Rewrite every row below, changing "computer-use agent" to "desktop assistant" and keeping everything else the same.
===
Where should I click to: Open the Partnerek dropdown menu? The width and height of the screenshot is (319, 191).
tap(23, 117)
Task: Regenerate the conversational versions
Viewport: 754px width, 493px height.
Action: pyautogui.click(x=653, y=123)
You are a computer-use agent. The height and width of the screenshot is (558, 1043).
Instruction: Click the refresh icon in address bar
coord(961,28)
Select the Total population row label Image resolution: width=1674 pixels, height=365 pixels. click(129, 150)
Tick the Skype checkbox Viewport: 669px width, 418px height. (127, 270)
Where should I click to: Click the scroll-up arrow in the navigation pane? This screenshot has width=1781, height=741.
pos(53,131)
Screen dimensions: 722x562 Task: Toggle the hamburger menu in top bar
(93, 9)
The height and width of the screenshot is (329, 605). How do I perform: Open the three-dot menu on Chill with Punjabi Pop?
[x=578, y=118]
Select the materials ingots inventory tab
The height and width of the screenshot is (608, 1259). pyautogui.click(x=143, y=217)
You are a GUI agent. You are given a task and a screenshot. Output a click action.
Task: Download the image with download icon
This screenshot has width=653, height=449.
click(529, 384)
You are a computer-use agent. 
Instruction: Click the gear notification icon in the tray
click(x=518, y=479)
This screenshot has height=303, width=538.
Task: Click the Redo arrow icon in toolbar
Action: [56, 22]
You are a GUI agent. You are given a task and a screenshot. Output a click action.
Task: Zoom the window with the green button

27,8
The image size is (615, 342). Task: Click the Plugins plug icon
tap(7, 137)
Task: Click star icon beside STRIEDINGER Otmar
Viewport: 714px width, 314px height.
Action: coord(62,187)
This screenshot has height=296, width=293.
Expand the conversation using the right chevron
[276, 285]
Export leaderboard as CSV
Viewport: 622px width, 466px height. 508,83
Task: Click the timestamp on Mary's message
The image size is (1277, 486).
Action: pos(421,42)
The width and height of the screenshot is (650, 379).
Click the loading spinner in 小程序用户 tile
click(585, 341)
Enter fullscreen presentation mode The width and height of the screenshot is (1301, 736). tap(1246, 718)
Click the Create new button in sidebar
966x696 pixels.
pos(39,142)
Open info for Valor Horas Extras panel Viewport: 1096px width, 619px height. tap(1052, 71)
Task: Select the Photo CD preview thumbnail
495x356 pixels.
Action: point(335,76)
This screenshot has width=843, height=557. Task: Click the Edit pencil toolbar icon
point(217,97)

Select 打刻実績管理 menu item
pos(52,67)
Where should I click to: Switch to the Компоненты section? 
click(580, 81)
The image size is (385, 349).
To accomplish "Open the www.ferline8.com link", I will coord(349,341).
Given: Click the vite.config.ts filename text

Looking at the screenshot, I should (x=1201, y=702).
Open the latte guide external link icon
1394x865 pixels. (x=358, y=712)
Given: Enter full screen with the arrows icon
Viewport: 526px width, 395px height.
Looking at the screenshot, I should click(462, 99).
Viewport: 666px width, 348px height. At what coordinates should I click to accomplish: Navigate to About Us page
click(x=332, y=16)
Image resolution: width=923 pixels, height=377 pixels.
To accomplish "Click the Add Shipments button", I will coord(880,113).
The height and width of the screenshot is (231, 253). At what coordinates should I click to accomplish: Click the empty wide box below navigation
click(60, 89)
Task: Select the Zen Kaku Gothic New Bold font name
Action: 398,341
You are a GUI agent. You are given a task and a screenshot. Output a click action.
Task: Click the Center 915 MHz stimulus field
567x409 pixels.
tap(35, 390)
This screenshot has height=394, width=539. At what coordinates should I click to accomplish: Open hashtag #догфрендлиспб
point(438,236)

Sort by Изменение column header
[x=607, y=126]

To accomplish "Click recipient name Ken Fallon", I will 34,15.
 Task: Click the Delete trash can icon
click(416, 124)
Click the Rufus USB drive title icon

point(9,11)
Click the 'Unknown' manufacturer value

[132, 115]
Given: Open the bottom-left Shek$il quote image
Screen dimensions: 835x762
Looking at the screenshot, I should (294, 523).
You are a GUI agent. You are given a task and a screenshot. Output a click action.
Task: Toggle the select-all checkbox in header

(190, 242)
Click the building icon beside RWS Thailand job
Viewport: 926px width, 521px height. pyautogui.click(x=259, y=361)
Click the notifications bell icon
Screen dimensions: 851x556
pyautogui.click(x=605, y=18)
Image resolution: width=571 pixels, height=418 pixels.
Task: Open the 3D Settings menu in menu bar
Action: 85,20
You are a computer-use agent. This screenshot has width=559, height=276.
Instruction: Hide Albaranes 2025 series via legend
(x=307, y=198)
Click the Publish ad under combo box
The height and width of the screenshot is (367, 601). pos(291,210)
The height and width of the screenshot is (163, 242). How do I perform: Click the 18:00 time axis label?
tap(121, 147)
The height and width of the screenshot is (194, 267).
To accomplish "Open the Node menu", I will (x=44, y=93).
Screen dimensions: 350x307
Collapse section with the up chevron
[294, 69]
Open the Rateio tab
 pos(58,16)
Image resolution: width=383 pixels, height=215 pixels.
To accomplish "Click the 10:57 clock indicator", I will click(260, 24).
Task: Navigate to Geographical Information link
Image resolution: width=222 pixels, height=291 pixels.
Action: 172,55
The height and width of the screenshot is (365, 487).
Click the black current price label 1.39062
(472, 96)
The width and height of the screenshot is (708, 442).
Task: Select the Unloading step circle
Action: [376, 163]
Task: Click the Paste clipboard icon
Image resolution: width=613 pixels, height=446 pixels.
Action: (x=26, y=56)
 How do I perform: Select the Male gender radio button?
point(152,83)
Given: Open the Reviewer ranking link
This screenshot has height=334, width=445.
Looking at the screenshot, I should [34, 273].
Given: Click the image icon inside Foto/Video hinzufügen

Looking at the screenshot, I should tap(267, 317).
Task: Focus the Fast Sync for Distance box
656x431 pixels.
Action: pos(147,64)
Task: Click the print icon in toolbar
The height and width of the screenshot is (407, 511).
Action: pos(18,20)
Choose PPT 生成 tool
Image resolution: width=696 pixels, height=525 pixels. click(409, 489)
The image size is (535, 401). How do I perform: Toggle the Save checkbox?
===
EXERCISE OUTPUT -
Where should I click to: Open the Partnerek dropdown menu? The width and height of the screenshot is (319, 191).
tap(23, 117)
Task: Regenerate the conversational versions
Viewport: 754px width, 493px height.
Action: pyautogui.click(x=653, y=123)
You are a desktop assistant. The height and width of the screenshot is (558, 1043).
Instruction: Click the refresh icon in address bar
coord(961,28)
Select the Total population row label Image resolution: width=1674 pixels, height=365 pixels. click(129, 150)
Tick the Skype checkbox Viewport: 669px width, 418px height. (127, 270)
Where should I click to: Click the scroll-up arrow in the navigation pane? This screenshot has width=1781, height=741.
pos(53,131)
Screen dimensions: 722x562 Task: Toggle the hamburger menu in top bar
(93, 9)
The height and width of the screenshot is (329, 605). How do I perform: Open the three-dot menu on Chill with Punjabi Pop?
[x=578, y=118]
Select the materials ingots inventory tab
The height and width of the screenshot is (608, 1259). pyautogui.click(x=143, y=217)
You are a GUI agent. You are given a task and a screenshot. Output a click action.
Task: Download the image with download icon
This screenshot has width=653, height=449.
click(529, 384)
You are a desktop assistant. 
Instruction: Click the gear notification icon in the tray
click(x=518, y=479)
This screenshot has height=303, width=538.
Task: Click the Redo arrow icon in toolbar
Action: [56, 22]
You are a GUI agent. You are given a task and a screenshot. Output a click action.
Task: Zoom the window with the green button

27,8
The image size is (615, 342). Task: Click the Plugins plug icon
tap(7, 137)
Task: Click star icon beside STRIEDINGER Otmar
Viewport: 714px width, 314px height.
Action: coord(62,187)
This screenshot has height=296, width=293.
Expand the conversation using the right chevron
[276, 285]
Export leaderboard as CSV
Viewport: 622px width, 466px height. 508,83
Task: Click the timestamp on Mary's message
The image size is (1277, 486).
Action: pos(421,42)
The width and height of the screenshot is (650, 379).
Click the loading spinner in 小程序用户 tile
click(585, 341)
Enter fullscreen presentation mode The width and height of the screenshot is (1301, 736). tap(1246, 718)
Click the Create new button in sidebar
966x696 pixels.
pos(39,142)
Open info for Valor Horas Extras panel Viewport: 1096px width, 619px height. tap(1052, 71)
Task: Select the Photo CD preview thumbnail
495x356 pixels.
Action: point(335,76)
This screenshot has width=843, height=557. Task: Click the Edit pencil toolbar icon
point(217,97)

Select 打刻実績管理 menu item
pos(52,67)
Where should I click to: Switch to the Компоненты section? 
click(580, 81)
The image size is (385, 349).
To accomplish "Open the www.ferline8.com link", I will coord(349,341).
Given: Click the vite.config.ts filename text

Looking at the screenshot, I should (x=1201, y=702).
Open the latte guide external link icon
1394x865 pixels. (x=358, y=712)
Given: Enter full screen with the arrows icon
Viewport: 526px width, 395px height.
Looking at the screenshot, I should click(462, 99).
Viewport: 666px width, 348px height. At what coordinates should I click to accomplish: Navigate to About Us page
click(x=332, y=16)
Image resolution: width=923 pixels, height=377 pixels.
To accomplish "Click the Add Shipments button", I will coord(880,113).
The height and width of the screenshot is (231, 253). At what coordinates should I click to accomplish: Click the empty wide box below navigation
click(60, 89)
Task: Select the Zen Kaku Gothic New Bold font name
Action: 398,341
You are a GUI agent. You are given a task and a screenshot. Output a click action.
Task: Click the Center 915 MHz stimulus field
567x409 pixels.
tap(35, 390)
This screenshot has height=394, width=539. At what coordinates should I click to accomplish: Open hashtag #догфрендлиспб
point(438,236)

Sort by Изменение column header
[x=607, y=126]

To accomplish "Click recipient name Ken Fallon", I will 34,15.
 Task: Click the Delete trash can icon
click(416, 124)
Click the Rufus USB drive title icon

point(9,11)
Click the 'Unknown' manufacturer value

[132, 115]
Given: Open the bottom-left Shek$il quote image
Screen dimensions: 835x762
Looking at the screenshot, I should (294, 523).
You are a GUI agent. You are given a task and a screenshot. Output a click action.
Task: Toggle the select-all checkbox in header

(190, 242)
Click the building icon beside RWS Thailand job
Viewport: 926px width, 521px height. pyautogui.click(x=259, y=361)
Click the notifications bell icon
Screen dimensions: 851x556
pyautogui.click(x=605, y=18)
Image resolution: width=571 pixels, height=418 pixels.
Task: Open the 3D Settings menu in menu bar
Action: 85,20
You are a desktop assistant. This screenshot has width=559, height=276.
Instruction: Hide Albaranes 2025 series via legend
(x=307, y=198)
Click the Publish ad under combo box
The height and width of the screenshot is (367, 601). pos(291,210)
The height and width of the screenshot is (163, 242). How do I perform: Click the 18:00 time axis label?
tap(121, 147)
The height and width of the screenshot is (194, 267).
To accomplish "Open the Node menu", I will (x=44, y=93).
Screen dimensions: 350x307
Collapse section with the up chevron
[294, 69]
Open the Rateio tab
 pos(58,16)
Image resolution: width=383 pixels, height=215 pixels.
To accomplish "Click the 10:57 clock indicator", I will click(260, 24).
Task: Navigate to Geographical Information link
Image resolution: width=222 pixels, height=291 pixels.
Action: 172,55
The height and width of the screenshot is (365, 487).
Click the black current price label 1.39062
(472, 96)
The width and height of the screenshot is (708, 442).
Task: Select the Unloading step circle
Action: [376, 163]
Task: Click the Paste clipboard icon
Image resolution: width=613 pixels, height=446 pixels.
Action: (x=26, y=56)
 How do I perform: Select the Male gender radio button?
point(152,83)
Given: Open the Reviewer ranking link
This screenshot has height=334, width=445.
Looking at the screenshot, I should [34, 273].
Given: Click the image icon inside Foto/Video hinzufügen

Looking at the screenshot, I should tap(267, 317).
Task: Focus the Fast Sync for Distance box
656x431 pixels.
Action: pos(147,64)
Task: Click the print icon in toolbar
The height and width of the screenshot is (407, 511).
Action: pos(18,20)
Choose PPT 生成 tool
Image resolution: width=696 pixels, height=525 pixels. click(409, 489)
The image size is (535, 401). How do I perform: Toggle the Save checkbox?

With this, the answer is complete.